A persistent Illusion..

einstein, illusion how I Met your Mother, Barney Stinson, look, beyond, lies, truth, media, subliminal

Every day we venture out into the world, relying on our brain to make split second decisions and carry out thorough cognitive processes to get us through the day in one piece. The miraculous jelly like organ that rests in our skull is a mind bogglingly complex asset we have been entrusted with. So the question arises, can such a powerful tool be confused, tricked or mislead? Well, it turns out it is possible, in fact, sneaky magicians and sly marketers heavily rely on this very idea to trick you into thinking or even acting the way they want you to.

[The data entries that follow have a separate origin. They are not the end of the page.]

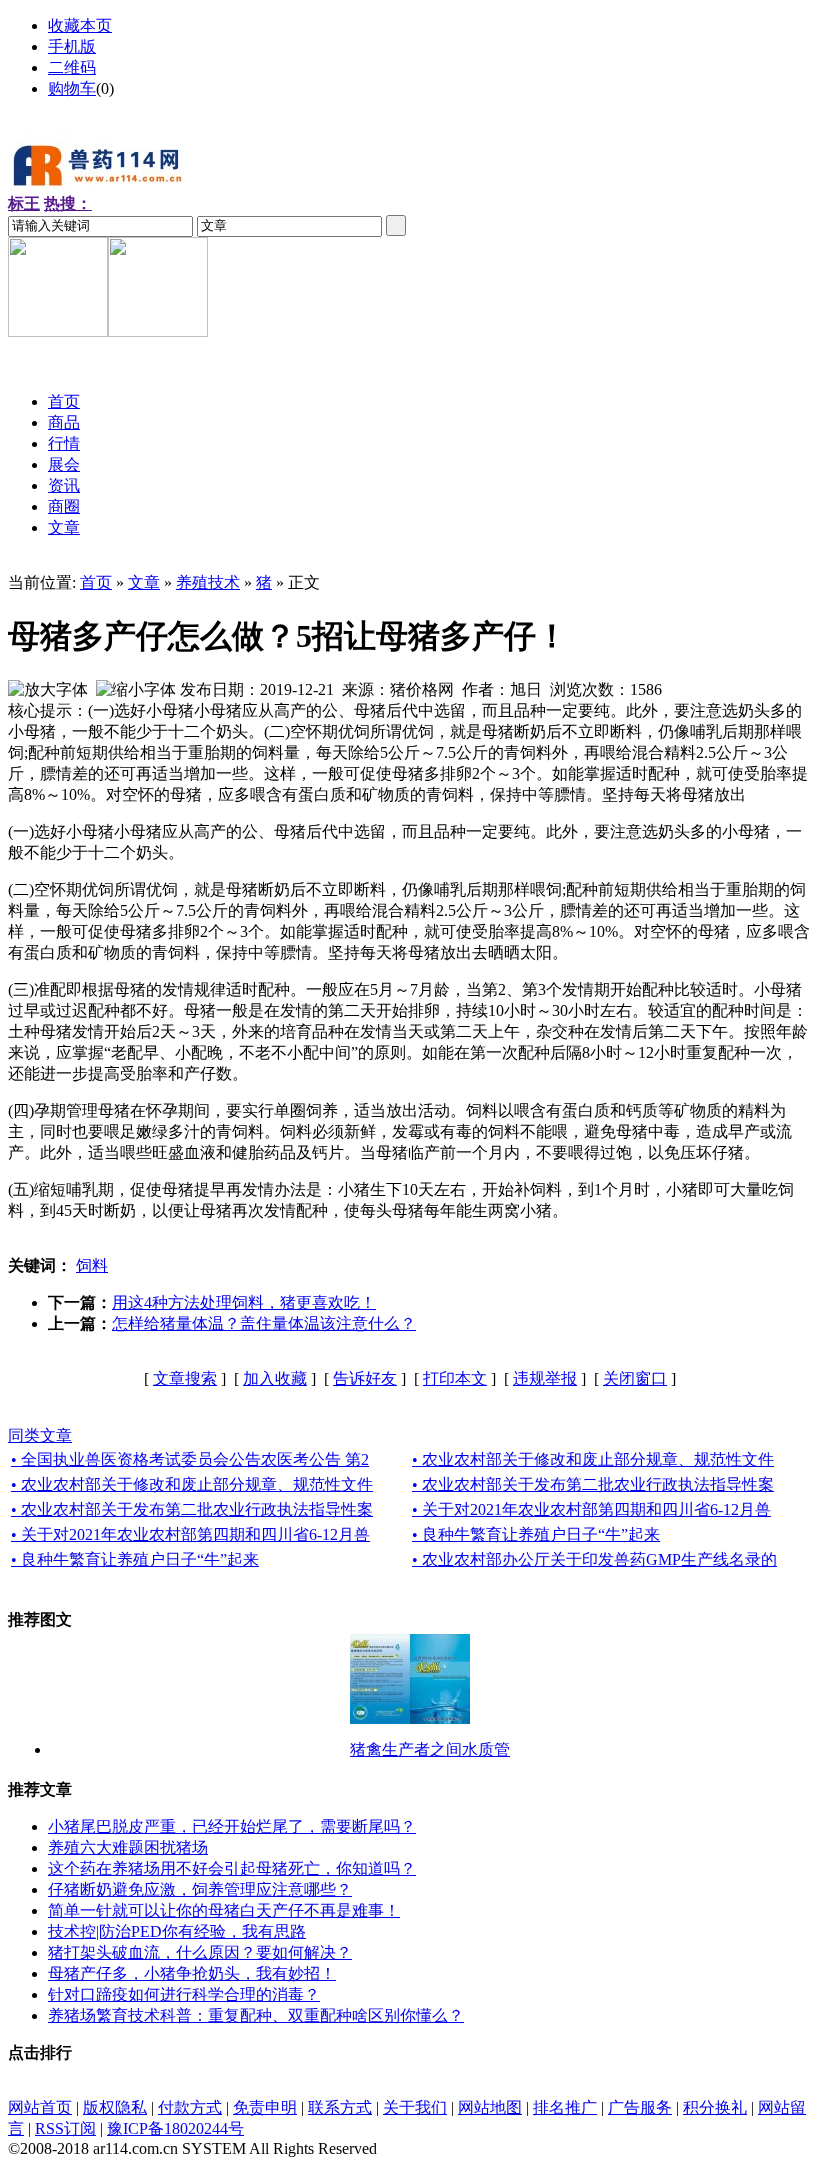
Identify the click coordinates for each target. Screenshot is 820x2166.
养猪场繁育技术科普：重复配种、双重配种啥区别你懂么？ (256, 2015)
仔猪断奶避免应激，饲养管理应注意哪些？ (200, 1889)
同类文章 (40, 1435)
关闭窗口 (635, 1378)
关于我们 (415, 2107)
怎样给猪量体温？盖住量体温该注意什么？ (264, 1323)
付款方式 (190, 2107)
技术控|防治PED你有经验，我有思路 (177, 1931)
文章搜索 (185, 1378)
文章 (144, 582)
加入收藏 (275, 1378)
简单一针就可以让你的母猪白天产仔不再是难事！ (224, 1910)
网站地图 (490, 2107)
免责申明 (265, 2107)
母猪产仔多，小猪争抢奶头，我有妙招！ (192, 1973)
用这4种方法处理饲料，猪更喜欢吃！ (244, 1302)
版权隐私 (115, 2107)
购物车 (72, 88)
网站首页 (40, 2107)
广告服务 (640, 2107)
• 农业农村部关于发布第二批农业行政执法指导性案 (593, 1484)
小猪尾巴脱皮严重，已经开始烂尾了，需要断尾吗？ (232, 1826)
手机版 (72, 46)
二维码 (72, 67)
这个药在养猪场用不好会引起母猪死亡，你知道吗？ (232, 1868)
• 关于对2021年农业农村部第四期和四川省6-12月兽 (591, 1509)
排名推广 (565, 2107)
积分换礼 (715, 2107)
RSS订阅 (65, 2128)
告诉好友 (365, 1378)
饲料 (92, 1265)
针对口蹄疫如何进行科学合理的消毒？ (184, 1994)
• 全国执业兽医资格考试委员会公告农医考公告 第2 (190, 1459)
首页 (96, 582)
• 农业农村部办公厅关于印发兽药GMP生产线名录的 (594, 1559)
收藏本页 (80, 25)
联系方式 (340, 2107)
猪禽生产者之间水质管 (430, 1749)
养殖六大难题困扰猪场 (128, 1847)
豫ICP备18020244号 (175, 2128)
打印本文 (455, 1378)
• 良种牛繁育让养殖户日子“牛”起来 (536, 1534)
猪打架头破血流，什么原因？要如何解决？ (200, 1952)
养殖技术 (208, 582)
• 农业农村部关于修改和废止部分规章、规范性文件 (593, 1459)
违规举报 (545, 1378)
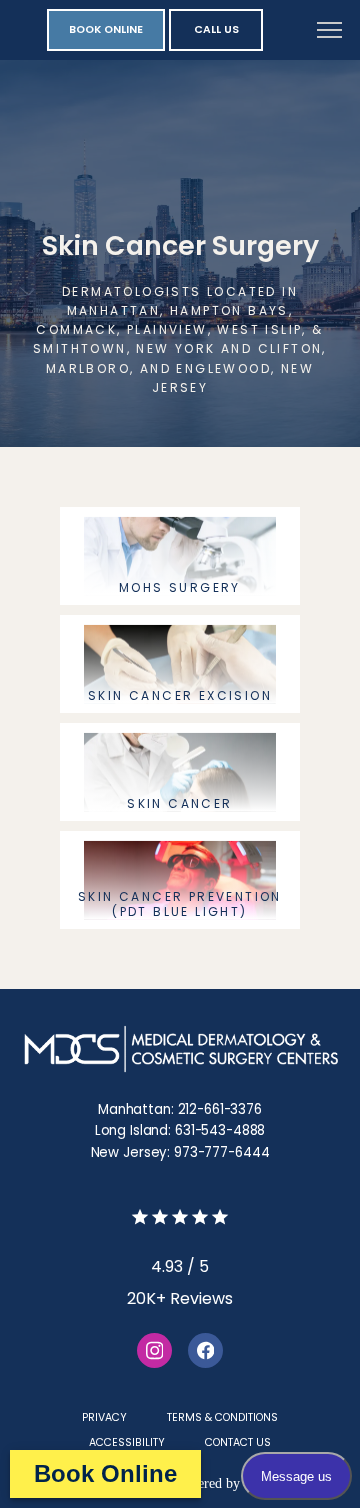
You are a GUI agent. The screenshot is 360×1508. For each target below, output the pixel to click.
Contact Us (238, 1442)
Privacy (104, 1417)
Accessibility (127, 1442)
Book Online (105, 1473)
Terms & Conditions (222, 1417)
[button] (330, 32)
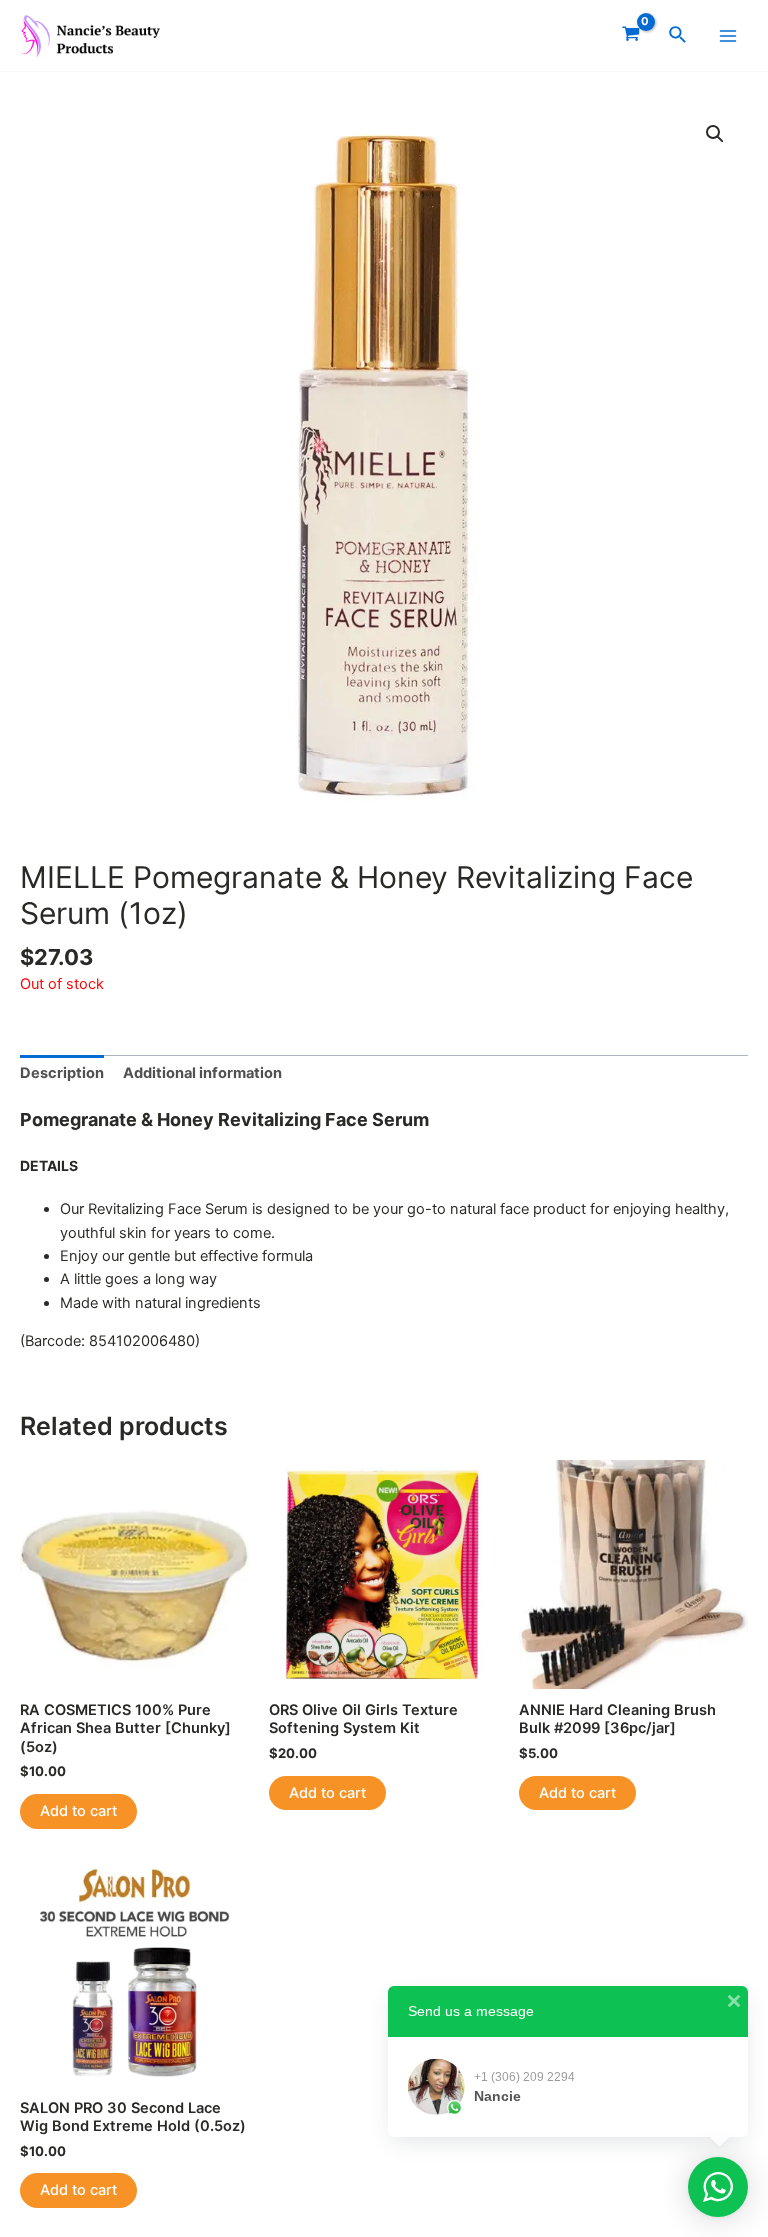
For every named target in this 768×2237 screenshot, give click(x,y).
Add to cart (78, 1811)
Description (62, 1073)
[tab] (62, 1074)
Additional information (202, 1073)
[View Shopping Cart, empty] (631, 35)
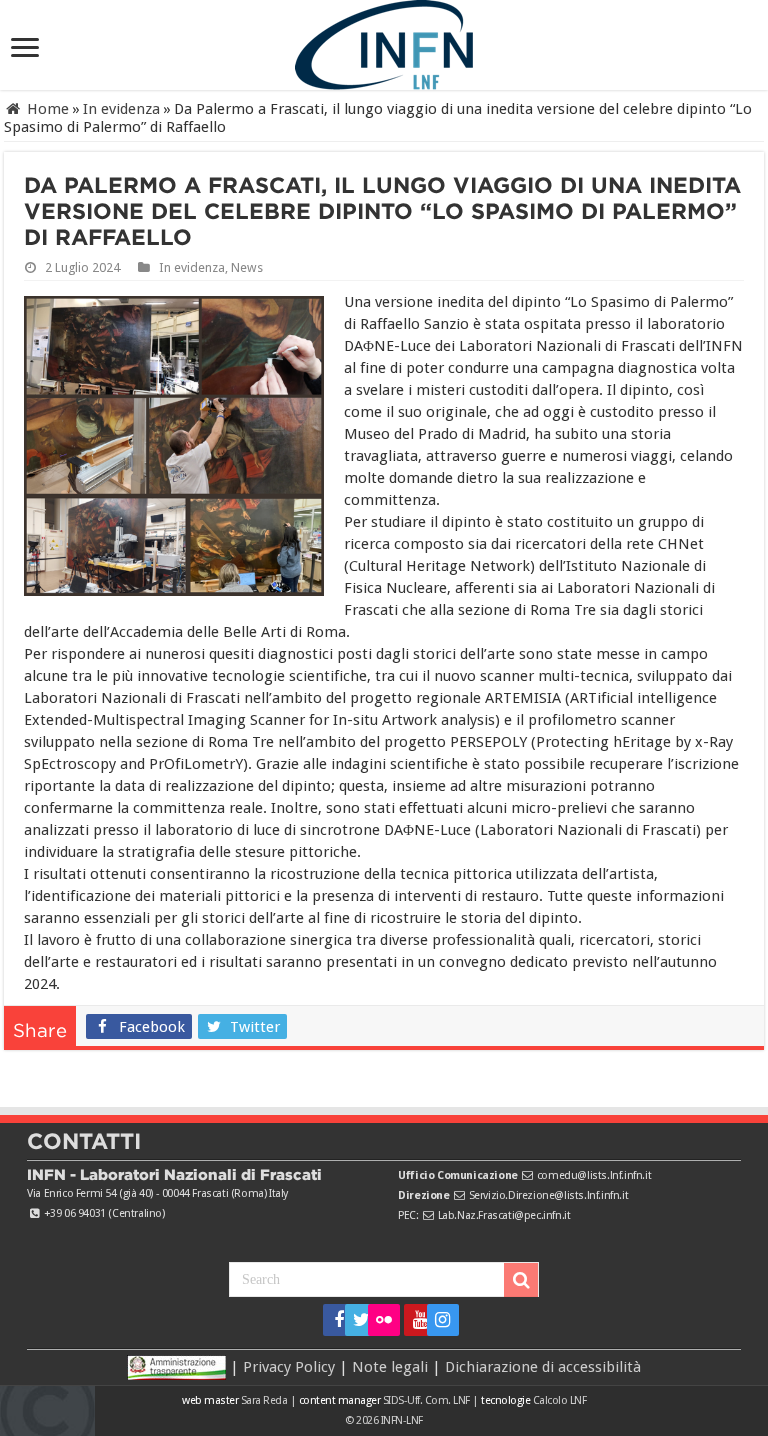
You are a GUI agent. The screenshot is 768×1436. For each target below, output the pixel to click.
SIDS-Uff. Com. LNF (426, 1400)
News (247, 267)
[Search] (521, 1280)
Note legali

In each moment we are continuously flooded by a barrage of information. Our mind instantaneously sorts this information into bins labeled important and “meh”. This filtration process aids us in creating a useful view of the world and helps us to direct our attention. But this also has its drawbacks. Sometimes we are literally unable to see things happening right in front of our eyes because of the selected filtering. This shows that you have tremendous blind spots and knowledge gaps in your memory and most of the time you may not even be aware of it.

For example, if I asked you to draw the exterior of your house without looking at it. Would you be able to draw it accurately? Chances are you may get quite a few things wrong even though your mind thinks it has a picture perfect image stored.

Image           Image


So why would something like this happen? It turns out that along with the fact that your brain misses a lot of things, it is still overly confident about the completeness of information it possesses and has a propensity to make wild guesses to fill in the blanks, however it can. This leads to some interesting phenomenons such as “optical illusions”.



Incredible street art by Edgar Mueller, it appears 3D when viewed from a particular vantage point.

 Optical illusions happen when our mind attempts to fill in the details of something that it thinks it knows or has experienced.

I dabble a little in drawing myself (just feel like showing off a bit here :3 )


My sketch of Robert Downey Jr./Ironman 🙂

 My friends say I’m pretty good at it. Whereas some of them wouldn’t be able to doodle if their life depended on it. I pondered as to why it is so? Is it because I see something they don’t?

A study showed that people who aren’t very good at drawing /sketching aren’t seeing the world as it really is. If your drawing skills are good, then it implies that you are making fairly accurate judgments with respect to apparent size, color, angles and other such aspects of the things you see. But the good news is that drawing is a skill that can be substantially improved with practice. So if you think you can’t or that it’s not worth a shot, think again.

ImageYou’ll get there bud, keep at it.

The gaps in knowledge may not seem like such a big deal, but too much ignorance can lead you to have a delusional perspective of reality which would mean that the way you see the world will become less and less consistent with what is actually going on. So what this means is that your perception can be altered, your focus can be shifted. The important thing to consider now is whether you are going to be the one that will be in control of such significant changes or will someone else shape your views of the world for you? If you are not actively engaging in developing your own thinking process, your senses will deceive you.


Imagefunny how our perceptions can be altered by media, ain’t it?

 Now, no matter how hard you try to make correct decisions there are some things that just cannot be controlled, our cognitive biases are one of these. Our brains are apparently hard wired to apprehend certain things inaccurately without any solid grounds. One cognitive bias is “the cheerleader effect”. I heard about this in an episode of How I Met Your Mother (hated the end, by the way. But that’s a topic to discuss later). I looked it up and it turns out that it’s a true anomaly, it states that people appear more attractive in a group rather than in isolation.

ImageI learned so much from this show :’)

 All this seems like a big ol laugh of how gullible we can be. It just goes to show how little we really know about ourselves and the world around us. The best we can do is limit our cockiness, because it could someday, unceremoniously come around to bite us when we least expect it.

So stay humble and keep an open mind. After all, Einstein once said..

“Reality is merely an illusion, albeit a very persistent one”




2 thoughts on “A persistent Illusion..

  1. An interesting read – and a good piece of pencil drawing too! The psychology that makes us react or behave in a given way is fascinating subject. Dr. Oliver Sacks wrote an amazing book called Musicophilia a number of years ago, that gave me a great insight into what makes musicians think the way they do (as well as what happens when the brain goes wrong). I’ll be following your blog, to see what other thoughts you have on similarly interesting subjects.


    • I’m really happy you took the time to read it 🙂 . I watched an episode of “Brain Games” on Natgeo, later i explored the topic and ended up writing this post.